━━ PAGE ━━

PORTLAND, OR – Oregon National Guard troops set to return home before Thanksgiving, after waiting nearly two months at a coastal training camp for legal battles to play out over a potential deployment to Portland, might instead remain at camp.
On Sunday evening, federal lawyers made an “emergency” plea to the 9th Circuit Court of Appeals asking that they overrule a lower court judge’s recent order returning command of 200 federalized Oregon Guard troops to the state. The court hadn’t set a schedule for responding to the request as of Monday morning.
Those troops, under a Nov. 7 order from U.S. District Court Judge Karin Immergut, are scheduled to be back under state control by Friday, and Oregon Gov. Tina Kotek has said she wants troops sent home from Camp Rilea in Warrenton as soon as possible.
The 200 guardsmen have been under federal command since Trump and Defense Secretary Pete Hegseth on Sept. 27 attempted to deploy the troops to an Immigration and Customs Enforcement facility in Portland, citing a rebellion and inability to execute federal immigration law. Protests outside the facility since June have remained mostly small and mostly peaceful outside of a handful of larger events for which local and state law enforcement provided crowd control.

━━━

TASKS TO PERFORM:
a – Print the passage of the Oregon National Guard article starting with "The 200 guardsmen" and going on through "provided crowd control.", word for word.
b – In the Oregon National Guard article, on what date did Judge Karin Immergut issue her order returning the troops to state control?
The material that comes next has no connection to the news article above.

━━ INFORMATION SHOWN ━━

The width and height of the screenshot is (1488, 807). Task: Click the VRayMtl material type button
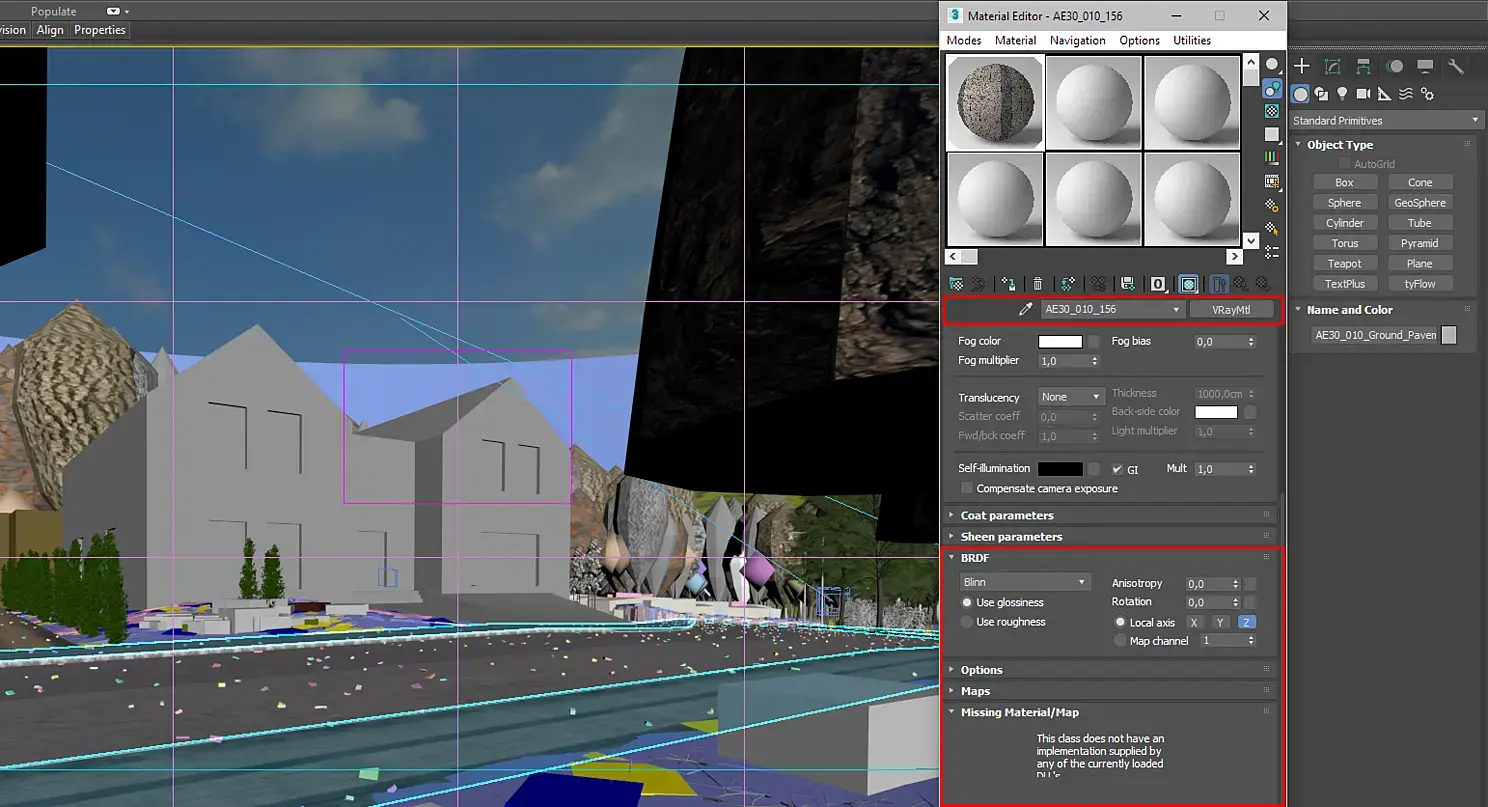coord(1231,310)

━━━
━━ INFORMATION SHOWN ━━

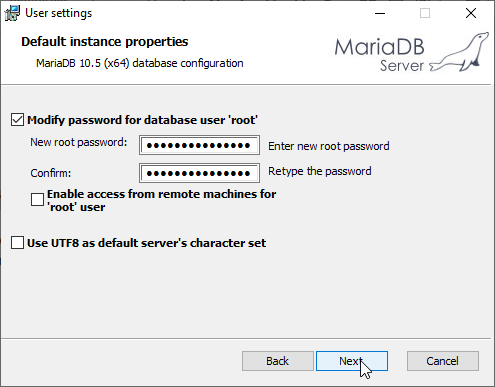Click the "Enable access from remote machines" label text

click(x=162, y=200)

━━━
━━ INFORMATION SHOWN ━━

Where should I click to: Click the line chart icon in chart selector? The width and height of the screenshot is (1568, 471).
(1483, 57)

━━━

SOLVED TASKS:
a –
The 200 guardsmen have been under federal command since Trump and Defense Secretary Pete Hegseth on Sept. 27 attempted to deploy the troops to an Immigration and Customs Enforcement facility in Portland, citing a rebellion and inability to execute federal immigration law. Protests outside the facility since June have remained mostly small and mostly peaceful outside of a handful of larger events for which local and state law enforcement provided crowd control.

b – Nov. 7